――10月1日付で、住信SBIネット銀行がNTTドコモの子会社となりました。どのようなメリットを見込んでいますか。
住信SBIネット銀行は、20年ほど前にSBIグループと住友信託がタイアップし、ネット銀行の先駆けとしてスタートした。今回NTTドコモがSBIから株式を取得した結果、当社とドコモがタイアップした会社に生まれ変わる。
ドコモの既存の顧客群は日本人口の縮図のような層で、三井住友信託銀行がターゲットとしている方々が多数含まれる。このネット銀行チャネルを使いながら、多くの方に利便性の高いサービスを提供するための基盤ができた。

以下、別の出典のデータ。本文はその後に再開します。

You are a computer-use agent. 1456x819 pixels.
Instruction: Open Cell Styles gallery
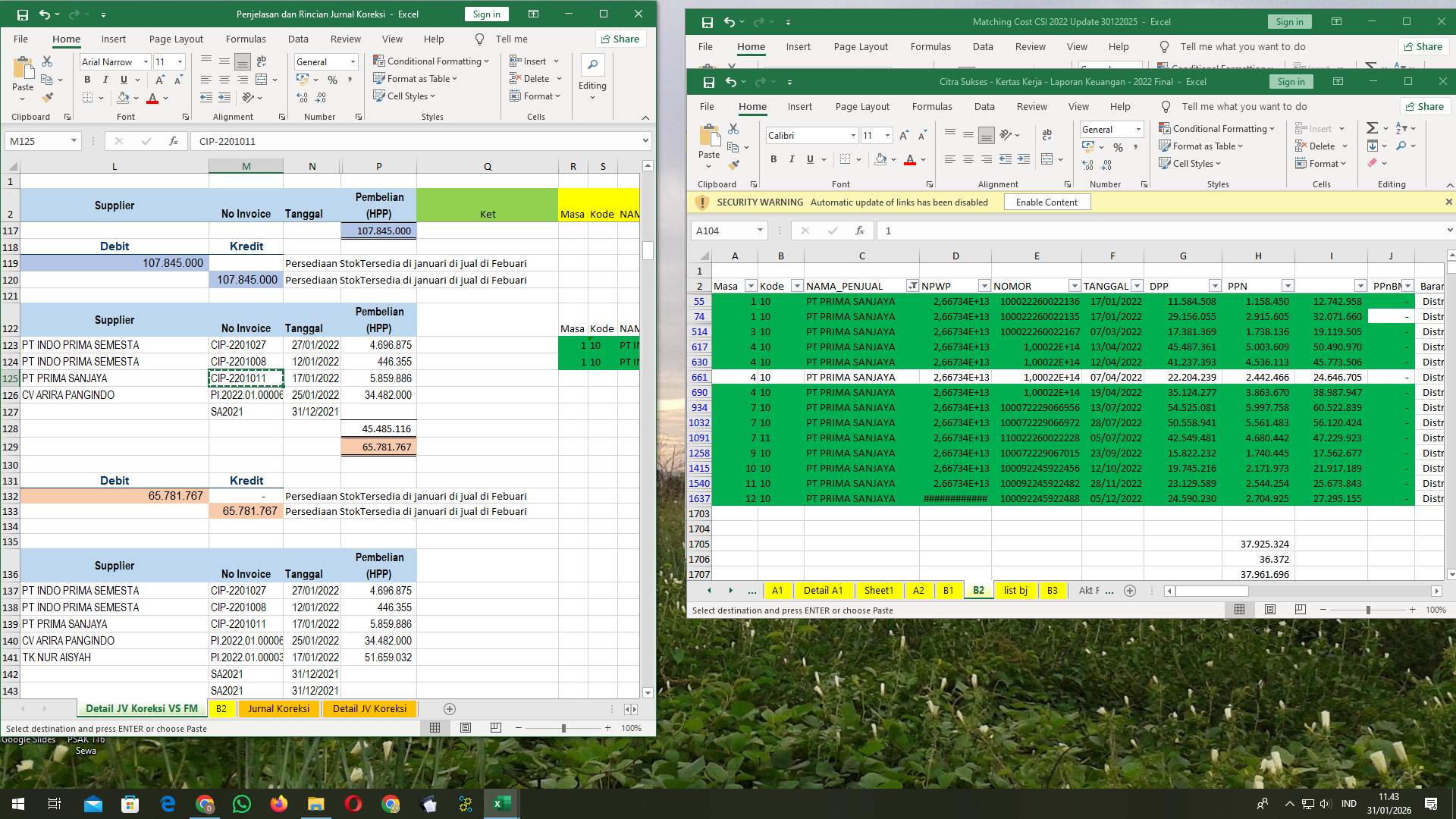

これまで全くターゲットにしてこなかったお客様もたくさんいるため、そういった方々とのビジネスも住信SBIネット銀行の発展に寄与するだろう。
手数料ビジネスでも金利上昇はポジティブ
――2024年3月に日本銀行がマイナス金利政策を解除して以降、「金利ある世界」は信託銀行ビジネスにどのような影響をもたらしていますか。
金利が上がると、貸出金と預金それぞれの金利が上昇するが、預金金利と比べて貸出金利の上がり幅の方が大きく、利ざやが拡大する。その結果、金利が上がれば銀行は儲かり、収益が好調になる。その部分はメガバンクと同じだ。
一方で当社は資産運用で154兆円、資産管理で295兆円を抱えている。この資産運用・資産管理ビジネスは時価に手数料率をかけて手数料を得る構造だ。手数料収入は、ゼロ金利やマイナス金利の時代でも収益源となり、金利がない時代の強みだった。
金利が上がってくると、投資家はおのずと期待リターンを高く設定したいと考えるようになり、ポートフォリオを見直す。期待リターンが上がると、それが何年か積み重なることで時価が上がっていく。金利の上昇が結果として時価を押し上げるため、手数料ビジネスにおいても金利の上昇は極めてポジティブといえる。
――金利が上がる一方で物価の上昇も続いています。
物価が上昇すると、不動産や株といった実物資産は値上がりする。値上がりすると時価が上がるため、時価に手数料率をかける資産運用の分野はもちろん、不動産の売買も取引価格に手数料率をかける構造なので、時価が上がった分だけ手数料が増える。
――その他の証券代行や相続などのビジネスにも影響があるのでしょうか。
証券代行の手数料は株式の取引や株主の数の増加によって決まる。例えば、最近は新NISAで個人の株主数が増えているため、証券代行の手数料は増えている。これは株主数が増えていることによるものだ。資本市場が活性化すれば、当社にとってポジティブな構造だ。
相続ビジネスでは、相続に関するお悩み相談から遺言作成、信託のお預かりといったビジネスを通じて手数料を頂いている。団塊の世代の方々が75歳になってきており、相続に関する悩みを持つ方の数がこれまでより大きく増えている。この状況は、これから10年、15年続くと予想される。多くの観点で追い風が吹いている。